À chaque point correspond une zone de stockage de céréales ukrainiennes ciblée par un bombardement depuis le début de l'invasion russe, le 24 février 2022. (FACEBOOK / TWITTER / TELEGRAM / GOOGLE MAPS / REVELATEURS FTV)

Empêchée d'exporter ses céréales par les voies maritimes à cause du blocus russe en mer Noire, l'Ukraine étudie plusieurs alternatives, dont le transport ferroviaire et fluvial. Mais ces options pourront difficilement remplacer les circuits logistiques maritimes, qui permettent de faire circuler de bien plus grandes quantités. Les semences et les récoltes ont par ailleurs été largement perturbées par les combats. 

La menace d'une crise entretenue par les Russes

En exportant le blé ukrainien, la Russie sécurise de son côté une source de revenus dans un contexte économique très tendu pour elle, notamment dû aux sanctions internationales. "Ces exportations constituent un profit quasi net pour les Russes : ils n'ont pas fait pousser ce blé, pas engagé de dépenses pour le semer, pour les engrais, pour la récolte ou pour sa conservation", précise Kateryna Jaresko. 

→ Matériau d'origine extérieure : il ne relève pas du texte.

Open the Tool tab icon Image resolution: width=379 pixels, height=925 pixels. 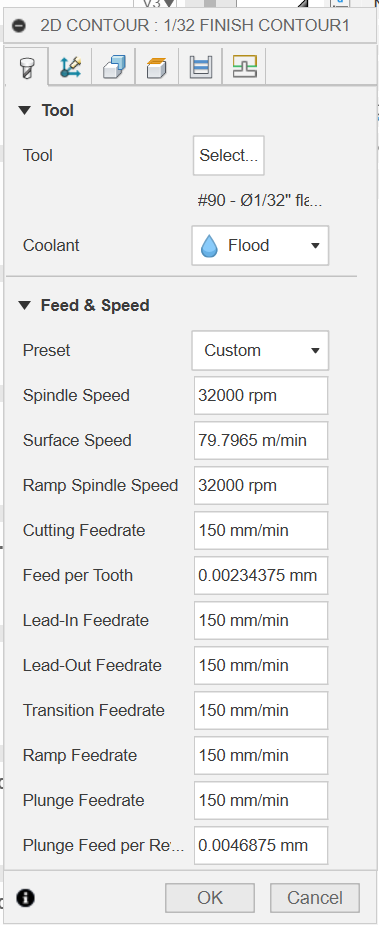click(x=25, y=68)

Plusieurs camions remplis de cageots de nourriture sont inspectés au checkpoint de Djankoï, en Crimée. Selon l'internaute prorusse qui a publié cette photo, ils sont remplis de fraises et de légumes de la région de Kherson. "Le flux [de nourriture] devient de plus en plus important", précise-t-il. (Telegram/russ_orientalist)

Pour Yörük Isik, les autorités russes entretiennent sciemment le risque d'une crise alimentaire mondiale sans précédent, en bloquant les exportations ukrainiennes et en faisant main basse sur les stocks des territoires occupés.

"Dans quelques mois, si rien n'est fait, nous allons assister à une crise alimentaire mondiale vraiment massive."

Yörük Isik, analyste en géopolitique

à France Télévisions

"Les prix des denrées alimentaires comme le blé, l'orge ou le maïs vont augmenter à tel point que seuls les pays occidentaux pourront se les offrir. Les pays du continent africain ou du Moyen-Orient ne pourront plus acheter de nourriture et cela va créer des tensions, inciter nombre d'entre eux à pousser dans le sens d'une réduction, ou d'une annulation, des sanctions imposées à la Russie", poursuit l'analyste en géopolitique turc. Pour rappel, près de la moitié des 54 pays membres de l'Union africaine dépendent des importations de blé ukrainien et russe, selon les Nations unies. 

* Les liens suivis d'un astérisque mènent vers des contenus en anglais.